Before recursively JSON parsing my console looked like a warzone, but I did get it to correctly display a hierarchy of folders/files this way:

This solves my problem and replaces a shameful amount of past code, lol. I'm still not sure if this is a dumb way to structure a hierarchy for folders and files, but I can iterate through and dynamically generate the tree menu from it, assign the file path as the value or even the corresponding HTML element, so it might work. It's a bit wonky in the sense that I have file extensions within property names, so I can only access via root.client['index.html'] but not directly as root.client.index.html, I'm sure this is very offensive to somebody out there.
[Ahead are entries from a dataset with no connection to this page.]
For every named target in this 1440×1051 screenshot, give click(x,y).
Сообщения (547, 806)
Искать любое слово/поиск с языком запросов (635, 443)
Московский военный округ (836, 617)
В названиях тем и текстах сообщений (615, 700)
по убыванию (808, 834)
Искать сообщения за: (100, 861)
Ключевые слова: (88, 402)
Is it bad form to prod? If not, how would you detect any external changes to this folder outside the scope of this script -- any new, deleted, or renamed file, etc.? I figure that I could run the above scan with SetTimer every 500ms or so and discriminate the new result from the previous result, if no change return nothing and assign new to old, but if change then rebuild this tree object and trigger a redraw of the UI, but I keep having to window.reload() my scripts when using SetTimer this way and it seems to bring a few other glitches. Any ideas? How would you do it if you needed to?

Silly-V
Legend
July 31, 2018

This is all great stuff - but I have not yet done anything like it! Looking forward to all your progress.